Современная Вена соотносится в «Дневнике» не только с Веной шестнадцатилетней давности, возникают и более неожиданные ассоциации: Ростовцева угадывает в атмосфере австрийской столицы приметы своей далекой юности, которая прошла в России: «Странное чувство не покидает меня – чего-то забытого, хорошо знакомого, чуточку провинциального, как будто повеяло родным Воронежем, а не блеском европейской столицы…» Вообще же отсылки к русскому опыту в «Венском дневнике» постоянны. Даже с «Иудиным деревом» во дворике Венского университета автор связывает стихи русского поэта: «В благоухание ушедший,/ Ты ищешь истины подтекст…/ Быть может, прав был сумасшедший,/ Бежа цветов, как злых существ» (Олег Чухно).
Кульминацией и смысловым центром повествования становится встреча с «Охотниками на снегу» – знаменитой картиной Питера Брейгеля Старшего в венском Музее истории искусств. Инна Ростовцева пытается выразить свое ощущение от шедевра «на бедном земном языке», и ее описание удивительным образом приближается к экфрасису Андрея Тарковского из фильма «Солярис» (Тарковский средствами киноискусства выбирает из этого огромного полотна те же детали, что и Ростовцева; более того, наполняет картину звуком: брейгелевские птицы у Тарковского действительно оживают):
«У Мастера – завороженность избытком жизни, и она сразу же передается тебе, стоящему по другую сторону картины – за рамой. И требует от тебя усилия – вместить в твое разорванное сознание связи и сцепления, действующие в брейгелевском художественном мире пространства и времени, людей и природы, белого цвета снега и темных деревьев с черными птицами; проследить за движением этих птиц: одна ворона сорвалась с дерева, вторая – уже летит, другие – хотят взлететь…»
Ван Гог в одном из писем к брату Тео пишет: «Я нахожу во многих современных картинах своеобразное очарование, которым не обладают работы старых мастеров... По поводу же разницы между старыми мастерами и современными я скажу лишь, что последние, возможно, являются более глубокими мыслителями... Рембрандт и Рейсдаль и для нас не менее возвышенны, чем для своих современников, но в теперешних художниках есть нечто, касающееся нас более лично, более близко» (перевод Полины Мелковой).
Удивительно, что такой серьезный художник, как Винсент Ван Гог, мог так заблуждаться.

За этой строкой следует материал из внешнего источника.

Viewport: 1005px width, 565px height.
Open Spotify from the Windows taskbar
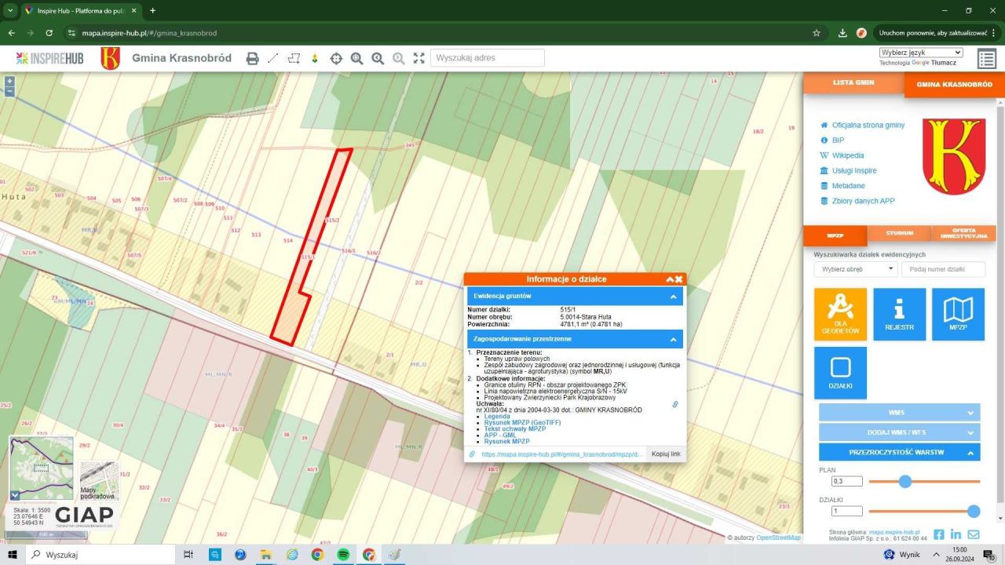click(x=343, y=555)
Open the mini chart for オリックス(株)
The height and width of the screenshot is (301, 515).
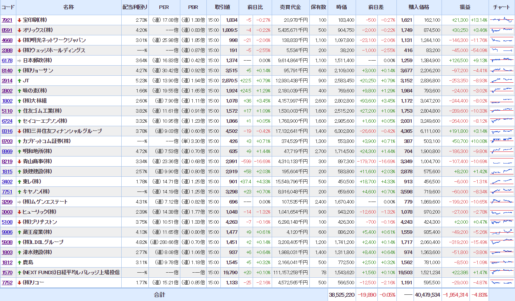[x=501, y=30]
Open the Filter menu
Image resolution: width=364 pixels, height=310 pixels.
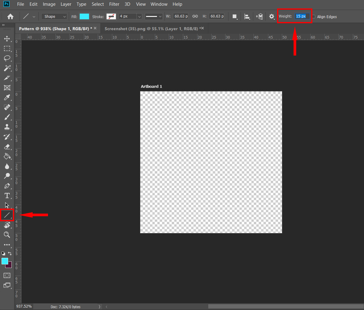click(114, 4)
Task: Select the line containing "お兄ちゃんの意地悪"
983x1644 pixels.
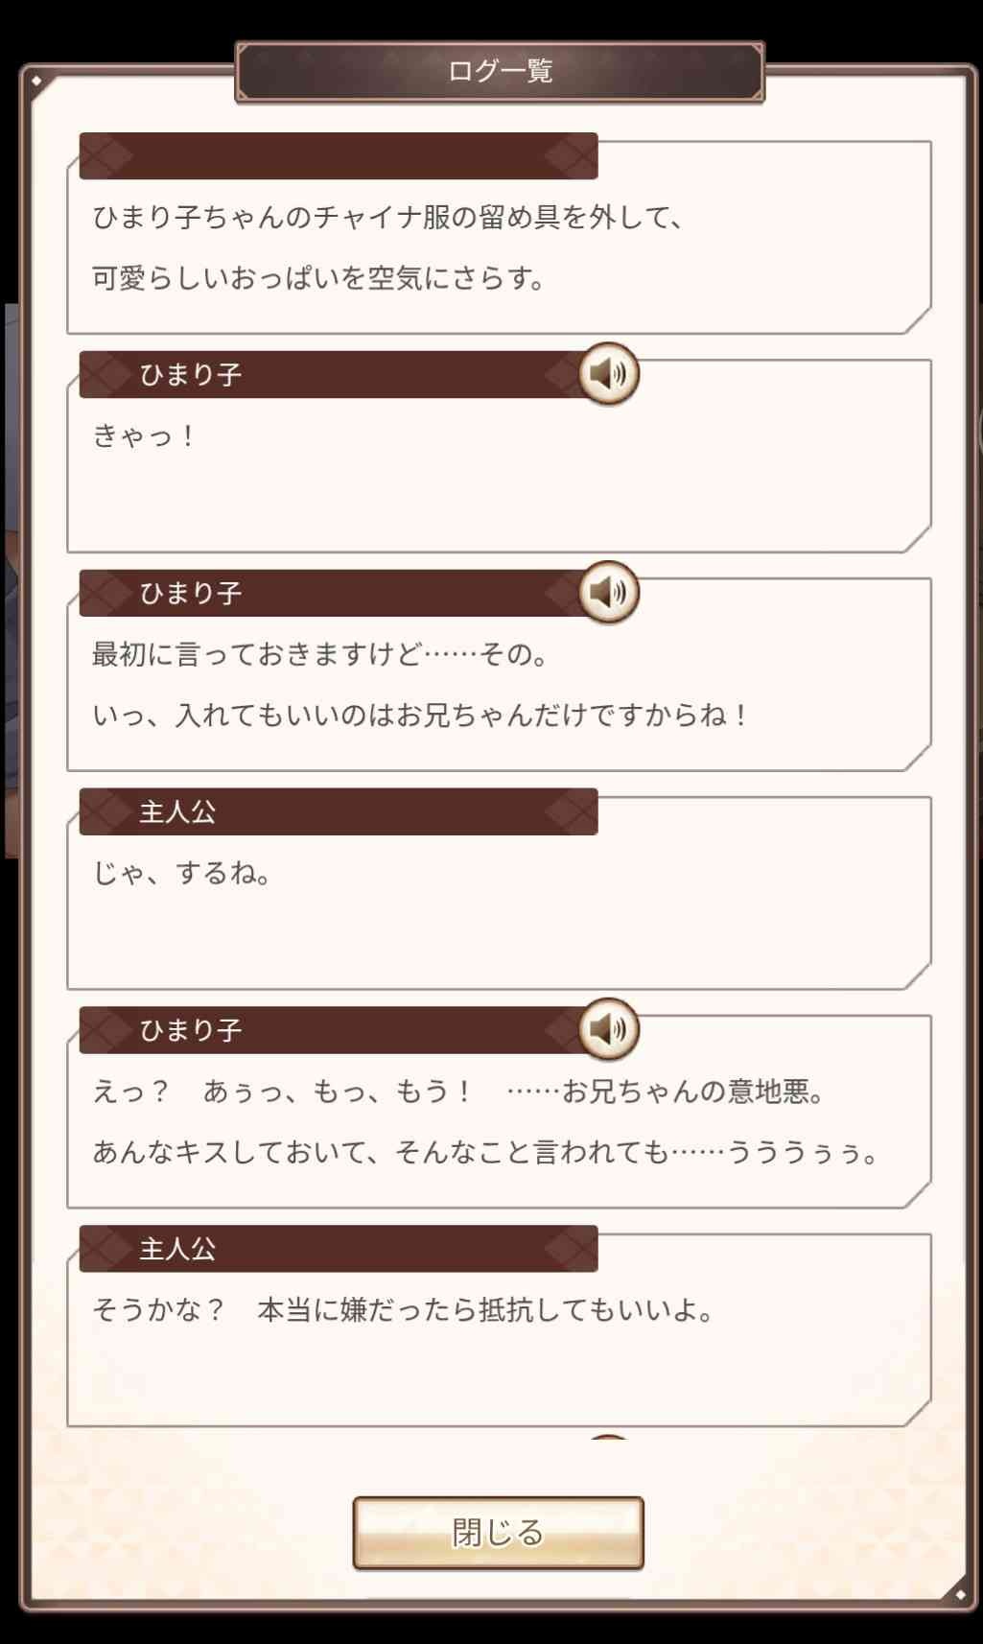Action: point(458,1092)
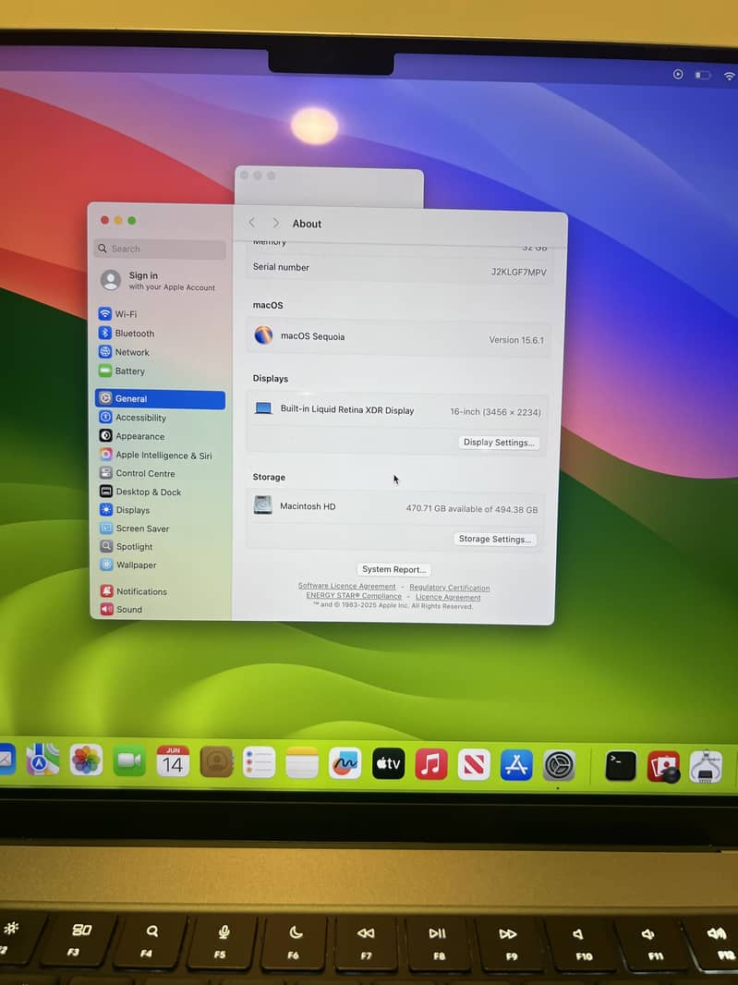Open the Regulatory Certification link
The height and width of the screenshot is (985, 738).
[450, 588]
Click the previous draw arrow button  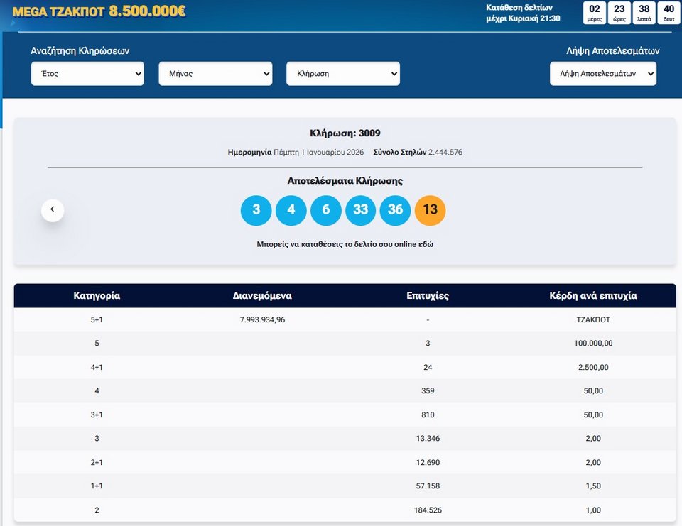pyautogui.click(x=53, y=210)
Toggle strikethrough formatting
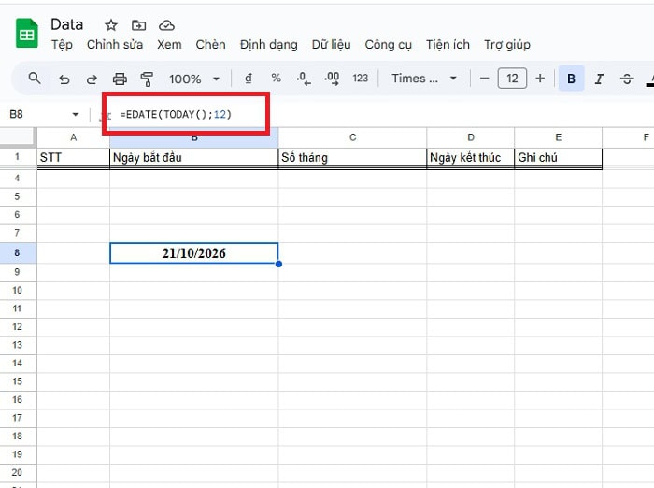The image size is (654, 488). pyautogui.click(x=627, y=79)
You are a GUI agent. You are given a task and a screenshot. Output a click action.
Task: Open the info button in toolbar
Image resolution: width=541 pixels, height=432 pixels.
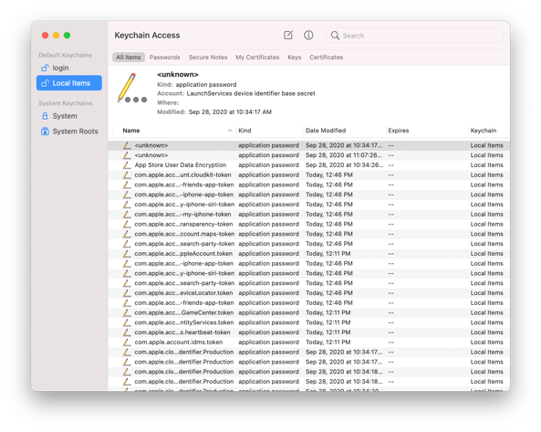(308, 35)
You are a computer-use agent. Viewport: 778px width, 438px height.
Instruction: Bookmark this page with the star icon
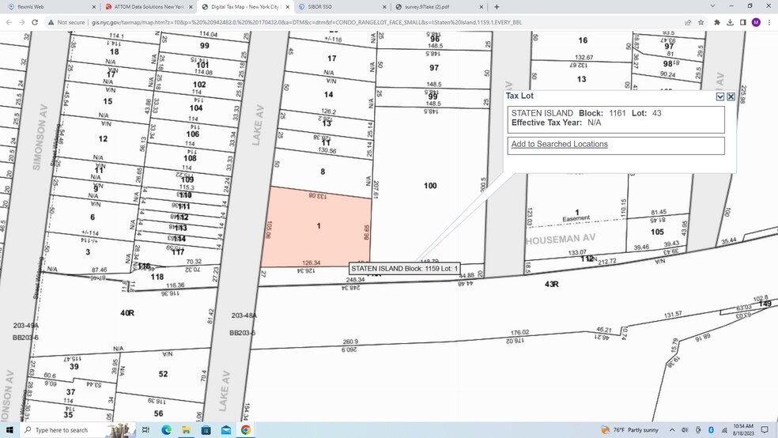(701, 22)
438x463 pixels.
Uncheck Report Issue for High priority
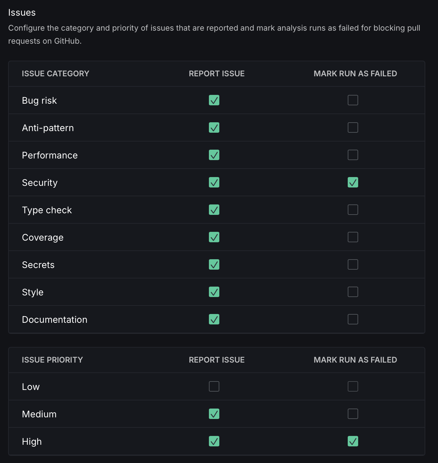214,441
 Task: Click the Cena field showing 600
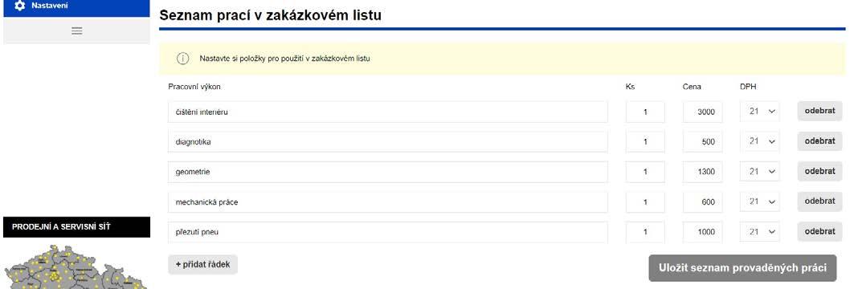click(x=703, y=202)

Это, собственно, даже не заблуждение – сказать, что современность касается нас более лично, более близко, – это душевная близорукость, ведь существенно не примитивное противопоставление старого и нового искусства, существенна лишь та «глубокая погруженность мастера в себя», о которой так точно говорит Ростовцева. Старые мастера мыслили куда как глубже современных. Они стояли на той непостижимой высоте, где мысль не рекомендует себя в качестве мысли, где философия ненавязчиво привнесена в стихию общечеловеческого:
«Глубокая философская мысль автора картины о вечном уходе и возвращении человека не «считывается» с эпического полотна, она растворена в каждой подробности художественной формы... Это очень русская картина – «Охотники на снегу» Питера Брейгеля Старшего».
Инна Ростовцева начинает свое повествование с поиска жанра, наиболее подходящего для выражения благодарности – тем немногим австрийцам, с которыми ее сводила судьба: «Если бы существовал такой особый жанр благодарности, то автор не преминул бы им воспользоваться. Но поскольку такая литературная форма ему неизвестна, хотя, возможно, и существует, то приходится прибегать к уже существующей – дневнику». Но дневник здесь – только уловка, только маска, за которой прячется подлинное желание автора – утвердиться в собственном бытии, в этом «здесь» и «сейчас»: на каждую вещь автор смотрит с утроенным вниманием – надеясь закрепиться в отчужденном мире вещей, стараясь найти с вещами общий язык.
Так, лейтмотивом сквозь «Венский дневник» проходит сокровенное для каждого человека «я существую».